Items from a dataset:
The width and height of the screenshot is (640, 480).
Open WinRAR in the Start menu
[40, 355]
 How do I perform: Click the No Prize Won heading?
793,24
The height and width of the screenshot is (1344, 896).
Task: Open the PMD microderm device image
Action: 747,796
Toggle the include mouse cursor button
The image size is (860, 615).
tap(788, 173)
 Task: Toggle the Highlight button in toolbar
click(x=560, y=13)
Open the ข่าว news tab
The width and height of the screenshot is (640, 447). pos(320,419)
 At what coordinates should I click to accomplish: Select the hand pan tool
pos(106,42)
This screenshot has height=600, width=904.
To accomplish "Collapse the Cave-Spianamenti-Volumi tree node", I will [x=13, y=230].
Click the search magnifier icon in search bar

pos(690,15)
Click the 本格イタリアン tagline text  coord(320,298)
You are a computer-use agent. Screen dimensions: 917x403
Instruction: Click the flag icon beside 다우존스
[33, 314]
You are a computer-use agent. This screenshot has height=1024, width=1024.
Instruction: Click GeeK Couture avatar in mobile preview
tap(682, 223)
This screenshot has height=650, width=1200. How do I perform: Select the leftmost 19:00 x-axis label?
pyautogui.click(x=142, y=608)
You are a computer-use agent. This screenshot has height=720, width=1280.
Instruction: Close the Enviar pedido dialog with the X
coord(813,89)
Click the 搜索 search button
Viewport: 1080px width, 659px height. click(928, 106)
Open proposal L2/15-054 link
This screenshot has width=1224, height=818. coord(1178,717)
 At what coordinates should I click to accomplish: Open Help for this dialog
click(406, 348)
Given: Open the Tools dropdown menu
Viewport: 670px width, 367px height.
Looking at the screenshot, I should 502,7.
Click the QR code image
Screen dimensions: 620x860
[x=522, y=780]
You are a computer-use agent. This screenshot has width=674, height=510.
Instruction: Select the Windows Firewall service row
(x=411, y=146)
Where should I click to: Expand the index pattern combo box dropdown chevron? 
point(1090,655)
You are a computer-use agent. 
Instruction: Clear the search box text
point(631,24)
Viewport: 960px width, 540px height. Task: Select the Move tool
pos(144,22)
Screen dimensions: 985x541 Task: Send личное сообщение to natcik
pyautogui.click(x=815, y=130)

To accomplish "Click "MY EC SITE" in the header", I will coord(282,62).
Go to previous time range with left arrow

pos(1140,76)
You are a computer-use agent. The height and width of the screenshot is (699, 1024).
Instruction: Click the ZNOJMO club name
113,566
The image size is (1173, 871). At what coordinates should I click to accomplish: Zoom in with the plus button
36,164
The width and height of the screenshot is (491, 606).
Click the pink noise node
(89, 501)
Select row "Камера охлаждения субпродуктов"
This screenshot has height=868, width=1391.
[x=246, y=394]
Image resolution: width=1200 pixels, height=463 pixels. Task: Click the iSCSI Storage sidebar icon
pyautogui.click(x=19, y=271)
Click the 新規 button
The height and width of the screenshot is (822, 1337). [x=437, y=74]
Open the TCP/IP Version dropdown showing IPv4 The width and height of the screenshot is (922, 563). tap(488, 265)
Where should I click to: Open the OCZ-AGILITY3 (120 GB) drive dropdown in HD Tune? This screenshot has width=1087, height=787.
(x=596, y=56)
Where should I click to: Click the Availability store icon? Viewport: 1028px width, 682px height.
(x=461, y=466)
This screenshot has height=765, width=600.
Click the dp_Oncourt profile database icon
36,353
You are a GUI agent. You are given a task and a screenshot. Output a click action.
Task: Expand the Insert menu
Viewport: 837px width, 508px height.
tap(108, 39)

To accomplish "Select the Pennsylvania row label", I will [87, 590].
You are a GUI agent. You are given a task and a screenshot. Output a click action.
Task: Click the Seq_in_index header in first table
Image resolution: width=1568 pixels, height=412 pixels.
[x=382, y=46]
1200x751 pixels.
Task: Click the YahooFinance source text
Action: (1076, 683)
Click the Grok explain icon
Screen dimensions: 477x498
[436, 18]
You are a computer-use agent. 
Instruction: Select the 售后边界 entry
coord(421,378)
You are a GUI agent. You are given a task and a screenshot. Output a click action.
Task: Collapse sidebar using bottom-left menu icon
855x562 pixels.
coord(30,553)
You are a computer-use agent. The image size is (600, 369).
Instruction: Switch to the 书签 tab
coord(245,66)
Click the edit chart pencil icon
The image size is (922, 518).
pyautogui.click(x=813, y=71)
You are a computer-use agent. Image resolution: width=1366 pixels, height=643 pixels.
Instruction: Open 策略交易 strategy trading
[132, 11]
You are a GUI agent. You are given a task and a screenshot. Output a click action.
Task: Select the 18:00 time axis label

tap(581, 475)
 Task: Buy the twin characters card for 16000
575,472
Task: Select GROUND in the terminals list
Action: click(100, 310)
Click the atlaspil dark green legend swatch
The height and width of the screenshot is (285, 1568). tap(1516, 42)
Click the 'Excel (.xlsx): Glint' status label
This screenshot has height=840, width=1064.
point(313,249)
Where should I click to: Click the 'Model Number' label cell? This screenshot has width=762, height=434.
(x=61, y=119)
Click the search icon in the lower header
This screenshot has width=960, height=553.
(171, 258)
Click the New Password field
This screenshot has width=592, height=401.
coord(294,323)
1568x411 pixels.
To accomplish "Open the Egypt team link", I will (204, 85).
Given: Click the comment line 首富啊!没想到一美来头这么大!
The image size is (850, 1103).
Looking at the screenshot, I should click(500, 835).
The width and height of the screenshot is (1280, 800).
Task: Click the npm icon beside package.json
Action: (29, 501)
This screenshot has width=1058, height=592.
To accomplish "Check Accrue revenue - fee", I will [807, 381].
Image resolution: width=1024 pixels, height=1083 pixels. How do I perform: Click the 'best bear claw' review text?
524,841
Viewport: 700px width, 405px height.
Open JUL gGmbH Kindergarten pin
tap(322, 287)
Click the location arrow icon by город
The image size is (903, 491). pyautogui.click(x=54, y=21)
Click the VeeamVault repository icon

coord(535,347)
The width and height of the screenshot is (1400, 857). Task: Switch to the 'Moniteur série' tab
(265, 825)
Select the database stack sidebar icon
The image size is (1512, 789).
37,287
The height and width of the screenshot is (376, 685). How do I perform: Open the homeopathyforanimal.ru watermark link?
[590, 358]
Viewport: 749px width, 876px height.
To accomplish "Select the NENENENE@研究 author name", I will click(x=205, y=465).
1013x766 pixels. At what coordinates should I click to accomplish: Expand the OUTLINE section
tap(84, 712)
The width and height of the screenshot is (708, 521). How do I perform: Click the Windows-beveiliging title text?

#### WHAT IS BEING ASKED
In the lines above, spot each one that contains the word "computer" and copy it.

#### WRITTEN RESPONSE
You are a computer-use agent. Screen dimensions: 917x403
You are a computer-use agent. This screenshot has height=1024, width=1024.
You are a computer-use agent. This screenshot has height=720, width=1280.
You are a computer-use agent. This screenshot has width=674, height=510.
You are a computer-use agent. 
You are a computer-use agent. The height and width of the screenshot is (699, 1024).
You are a computer-use agent. 
You are a computer-use agent. The image size is (600, 369).
You are a computer-use agent. Image resolution: width=1366 pixels, height=643 pixels.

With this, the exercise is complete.